- TEXT:
※ ※ ※

There's nothing left out here, is there? He doesn't just say, Well, what about the gallows for Mordecai? No, for Mordecai, whose word saved the king. In other words, he's saying to the king, Do you realize that Haman was going to kill the man who saved your life? And the king said, Hang him on that. So they hanged Haman on the gallows that he had prepared for Mordecai.

It's a sorry, sad, salutary end to a life, isn't it? Haman had a mom and dad. They brought him up. They had dreams and hopes for him. Maybe he'll become the prime minister one day.

And he did. Or did that matter now? You see, the only hope that we ought to have for our children, for our grandchildren, is not that they become the prime minister, but that they love God with all their heart and all their mind and all their soul and all their strength. That the accolades of an alien world that says, This is prestige, this is success, this is significance, hold no currency in the bank of heaven.

It's not that they're marginal. It is that they are ultimately irrelevant. And what you have here in this unfolding drama is this great distinction between those who have hope in God alone—because the people of God are moving, as we sang in our song—and ultimately they realize that their rest is not in Jerusalem, their rest is not in the promised land, but their rest is in God alone. I rest in God alone.

As opposed to, I rest in myself, in my ego, in my desires, in my longings, in my significance. I mean, Haman could justifiably have been buried with Frank Sinatra singing, I did it my way, because he did do it his way, and he came to a sorry end. Well, he's gone, but the edict is still here, so we're not finished. How are we gonna handle the edict? What is going to happen to the people of God?

To that we will come, but let me give you a couple of pointers by way of application, and I will be done. Number one—and we say this almost week by week now, but it is worth repeating—we recognize that God is at work in events over which—let's just use Esther—over which Esther has absolutely no control. For example, the insomnia of the king. She couldn't control the insomnia of the king.

And yet, the insomnia of the king is absolutely crucial in the development of the storyline. So God is at work in the things over which he has no control, and he's also at work in the way in which she exercises her wisdom and her skill and her obedience and so on—things over which she does have control. Reminding us that God may purpose to use human agents. He can work without them, work without us.

And even when he does use us, success does not depend upon the agents, nor upon what they do. Now, think about it, for example, in relationship to telling other people about Jesus or preaching sermons like this. I suppose God could have said, I'll preach myself.

We could all just sit quietly and wait. But he said, no, I'm going to give to the church pastors and teachers, you go ahead and preach. You study the Bible, and then you go tell these people.

Make sure you make clear between them the difference between life and death and heaven and hell and faith and the lack of faith. And so we do. For thirty years, in the same spot. Loving it out, slogging it out, doing it. And at the end of every single Sunday, what do we all know? That nothing in terms of heart-life transformation is ever achieved apart from the work of the living God. Because he is the only one who softens hard hearts and opens darkened eyes. Well, does that mean there's a waste of your time doing what you're doing?

No! Because he has chosen to use human agencies even though success is not dependent upon the agency. So in other words, it humbles us, but it also helps us. We ought to recognize, too, that the idea of God being veiled throughout this story should be a help to all of us. Because frankly, that's where we live our lives, isn't it? I don't know many of you that have had a particular crossing of the Red Sea or a dramatic miracle or a huge vision that has changed you or a revelation.

※ ※ ※

- Dataset entries:

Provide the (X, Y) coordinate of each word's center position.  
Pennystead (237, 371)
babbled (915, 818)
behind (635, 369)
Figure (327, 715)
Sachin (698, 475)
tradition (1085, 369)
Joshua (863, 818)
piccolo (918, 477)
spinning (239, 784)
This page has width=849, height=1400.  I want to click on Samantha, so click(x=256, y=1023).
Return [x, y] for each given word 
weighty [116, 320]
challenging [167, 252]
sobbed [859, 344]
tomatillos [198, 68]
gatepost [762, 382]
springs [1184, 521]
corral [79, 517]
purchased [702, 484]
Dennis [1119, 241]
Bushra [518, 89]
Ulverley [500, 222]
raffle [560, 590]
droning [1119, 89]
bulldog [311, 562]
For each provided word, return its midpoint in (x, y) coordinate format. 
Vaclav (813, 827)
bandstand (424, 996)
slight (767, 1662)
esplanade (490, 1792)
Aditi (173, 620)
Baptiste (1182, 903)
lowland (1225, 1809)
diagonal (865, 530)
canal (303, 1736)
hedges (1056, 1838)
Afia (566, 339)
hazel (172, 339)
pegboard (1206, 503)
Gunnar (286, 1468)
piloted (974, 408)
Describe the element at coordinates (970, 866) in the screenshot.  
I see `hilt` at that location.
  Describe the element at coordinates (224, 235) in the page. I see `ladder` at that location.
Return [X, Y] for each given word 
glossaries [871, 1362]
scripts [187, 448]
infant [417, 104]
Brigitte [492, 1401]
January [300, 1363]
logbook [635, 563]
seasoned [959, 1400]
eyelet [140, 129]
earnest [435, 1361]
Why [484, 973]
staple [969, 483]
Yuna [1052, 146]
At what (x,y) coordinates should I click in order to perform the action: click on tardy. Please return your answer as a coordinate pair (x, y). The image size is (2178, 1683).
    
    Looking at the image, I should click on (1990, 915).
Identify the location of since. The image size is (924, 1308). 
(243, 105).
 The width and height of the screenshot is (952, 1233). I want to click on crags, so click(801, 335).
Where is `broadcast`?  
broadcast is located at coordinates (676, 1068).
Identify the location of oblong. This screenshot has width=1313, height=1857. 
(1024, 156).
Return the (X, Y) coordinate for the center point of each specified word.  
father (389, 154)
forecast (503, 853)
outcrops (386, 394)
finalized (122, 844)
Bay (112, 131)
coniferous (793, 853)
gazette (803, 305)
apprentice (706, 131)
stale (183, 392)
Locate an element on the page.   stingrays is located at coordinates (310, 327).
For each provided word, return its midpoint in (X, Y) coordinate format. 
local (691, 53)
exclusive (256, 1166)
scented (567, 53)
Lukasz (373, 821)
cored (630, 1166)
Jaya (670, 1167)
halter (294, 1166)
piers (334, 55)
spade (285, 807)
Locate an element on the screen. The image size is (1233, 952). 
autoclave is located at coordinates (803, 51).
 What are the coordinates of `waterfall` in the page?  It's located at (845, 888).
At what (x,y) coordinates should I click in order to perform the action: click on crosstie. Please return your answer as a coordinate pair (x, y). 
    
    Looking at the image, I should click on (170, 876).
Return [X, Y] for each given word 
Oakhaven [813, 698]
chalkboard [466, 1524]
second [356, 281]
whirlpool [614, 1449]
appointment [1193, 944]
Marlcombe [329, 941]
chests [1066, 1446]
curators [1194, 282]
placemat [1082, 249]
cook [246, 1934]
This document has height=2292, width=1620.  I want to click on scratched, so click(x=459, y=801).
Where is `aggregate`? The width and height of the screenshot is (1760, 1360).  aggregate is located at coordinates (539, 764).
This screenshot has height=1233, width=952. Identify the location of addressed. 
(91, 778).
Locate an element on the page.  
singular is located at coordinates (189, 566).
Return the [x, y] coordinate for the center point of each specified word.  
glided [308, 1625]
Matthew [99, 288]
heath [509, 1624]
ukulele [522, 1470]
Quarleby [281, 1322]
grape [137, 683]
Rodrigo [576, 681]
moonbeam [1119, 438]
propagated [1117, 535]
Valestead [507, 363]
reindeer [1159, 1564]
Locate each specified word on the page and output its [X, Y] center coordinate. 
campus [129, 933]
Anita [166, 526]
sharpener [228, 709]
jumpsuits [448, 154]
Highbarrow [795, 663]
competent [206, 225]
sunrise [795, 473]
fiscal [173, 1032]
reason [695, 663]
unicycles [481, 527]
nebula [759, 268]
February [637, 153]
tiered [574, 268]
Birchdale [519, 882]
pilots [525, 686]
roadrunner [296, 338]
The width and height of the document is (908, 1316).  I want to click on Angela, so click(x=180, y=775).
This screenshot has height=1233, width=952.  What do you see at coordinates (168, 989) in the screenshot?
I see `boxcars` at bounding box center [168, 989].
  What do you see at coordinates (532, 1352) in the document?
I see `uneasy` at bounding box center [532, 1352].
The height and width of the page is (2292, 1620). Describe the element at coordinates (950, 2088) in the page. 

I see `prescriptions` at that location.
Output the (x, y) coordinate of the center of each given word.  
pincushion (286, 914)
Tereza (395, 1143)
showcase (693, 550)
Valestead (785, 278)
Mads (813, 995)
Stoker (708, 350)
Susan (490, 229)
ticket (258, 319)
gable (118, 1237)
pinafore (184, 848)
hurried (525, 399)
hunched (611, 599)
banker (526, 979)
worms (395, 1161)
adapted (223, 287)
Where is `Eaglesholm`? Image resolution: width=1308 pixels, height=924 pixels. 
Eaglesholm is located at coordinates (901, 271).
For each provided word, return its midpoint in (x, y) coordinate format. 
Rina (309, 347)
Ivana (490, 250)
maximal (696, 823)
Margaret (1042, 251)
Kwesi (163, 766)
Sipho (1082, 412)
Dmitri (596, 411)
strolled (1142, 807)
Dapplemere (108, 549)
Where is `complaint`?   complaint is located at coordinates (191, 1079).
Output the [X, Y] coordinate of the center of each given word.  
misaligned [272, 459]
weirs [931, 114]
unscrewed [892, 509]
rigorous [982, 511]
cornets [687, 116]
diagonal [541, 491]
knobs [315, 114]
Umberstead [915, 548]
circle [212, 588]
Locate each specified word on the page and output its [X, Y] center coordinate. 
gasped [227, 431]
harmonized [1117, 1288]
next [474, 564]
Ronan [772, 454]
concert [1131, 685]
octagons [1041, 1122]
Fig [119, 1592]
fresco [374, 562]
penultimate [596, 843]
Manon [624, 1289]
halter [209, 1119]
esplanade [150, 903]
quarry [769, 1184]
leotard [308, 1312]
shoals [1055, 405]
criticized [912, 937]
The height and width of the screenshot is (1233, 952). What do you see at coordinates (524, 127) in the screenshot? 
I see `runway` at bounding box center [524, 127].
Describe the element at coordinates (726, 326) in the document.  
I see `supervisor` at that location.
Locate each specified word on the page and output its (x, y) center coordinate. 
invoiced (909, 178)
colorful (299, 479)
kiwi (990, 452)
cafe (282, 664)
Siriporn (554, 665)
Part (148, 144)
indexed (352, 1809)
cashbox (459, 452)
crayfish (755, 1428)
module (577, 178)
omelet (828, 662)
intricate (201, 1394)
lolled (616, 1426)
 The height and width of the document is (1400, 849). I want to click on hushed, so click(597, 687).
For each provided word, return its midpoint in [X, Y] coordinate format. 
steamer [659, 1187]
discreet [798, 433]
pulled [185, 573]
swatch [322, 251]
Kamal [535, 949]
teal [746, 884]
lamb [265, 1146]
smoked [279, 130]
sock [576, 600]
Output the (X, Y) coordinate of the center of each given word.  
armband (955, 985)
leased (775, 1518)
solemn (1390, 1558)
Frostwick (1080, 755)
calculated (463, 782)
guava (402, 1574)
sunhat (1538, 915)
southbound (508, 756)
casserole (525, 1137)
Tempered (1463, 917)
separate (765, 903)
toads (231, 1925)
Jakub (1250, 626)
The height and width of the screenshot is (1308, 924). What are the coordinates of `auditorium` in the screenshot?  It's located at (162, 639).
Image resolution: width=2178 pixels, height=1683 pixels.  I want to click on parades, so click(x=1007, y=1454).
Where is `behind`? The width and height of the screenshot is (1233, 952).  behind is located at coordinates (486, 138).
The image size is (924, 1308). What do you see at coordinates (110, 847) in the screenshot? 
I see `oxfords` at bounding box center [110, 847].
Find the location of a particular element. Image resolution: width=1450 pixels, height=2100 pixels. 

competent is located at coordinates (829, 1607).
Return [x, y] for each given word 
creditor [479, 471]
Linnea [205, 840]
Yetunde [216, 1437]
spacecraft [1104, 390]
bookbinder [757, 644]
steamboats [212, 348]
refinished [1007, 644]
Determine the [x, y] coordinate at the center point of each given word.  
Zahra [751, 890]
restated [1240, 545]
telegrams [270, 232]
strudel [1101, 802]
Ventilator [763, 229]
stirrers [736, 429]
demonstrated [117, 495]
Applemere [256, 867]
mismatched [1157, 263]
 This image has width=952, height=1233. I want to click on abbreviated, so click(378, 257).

※ ※ ※

- WHAT YOU NEED TO DO:
a - Please copy everything in the sermon on Esther from "It's not that" down to "people of God?".
b - Carry on the sermon on Esther from the point where it stops.

- RESPONSE LIST:
a -
It's not that they're marginal. It is that they are ultimately irrelevant. And what you have here in this unfolding drama is this great distinction between those who have hope in God alone—because the people of God are moving, as we sang in our song—and ultimately they realize that their rest is not in Jerusalem, their rest is not in the promised land, but their rest is in God alone. I rest in God alone.

As opposed to, I rest in myself, in my ego, in my desires, in my longings, in my significance. I mean, Haman could justifiably have been buried with Frank Sinatra singing, I did it my way, because he did do it his way, and he came to a sorry end. Well, he's gone, but the edict is still here, so we're not finished. How are we gonna handle the edict? What is going to happen to the people of God?

b -
No! You're just going to work tomorrow. You're just going back to do what you do tomorrow. And largely, God is unseen. So it's a great encouragement to realize that the unseen God is at work in the darkness, in the doubts, in the disappointments, and in the delays. We need also to keep in mind that there is a higher throne than all the thrones of the Ahazuerus' of this world, and that God is appointing everything to its end. And finally, we need to learn, too, that the activities of the Hamans of this world that seem to be so successful and so uninhibited will send us in the wrong direction unless we learn to read our Bibles properly. For your homework, let me assign Psalm 73, where the psalmist says, I almost fell off my horse when I began to think about how successful wicked people are. I almost drove my car off the road when I realized how it is that people who are so apparently opposed to God, opposed to his Word, opposed to anything that is morally right, seem to do so well. They seem to do well financially, they seem to do well physically, they always look good, they have the right purses, they travel in the right way, they use the right moisturizer—everything!

They're just magnificent people! And look at me! I'm trying to do this God thing, this Jesus thing, and it's gone!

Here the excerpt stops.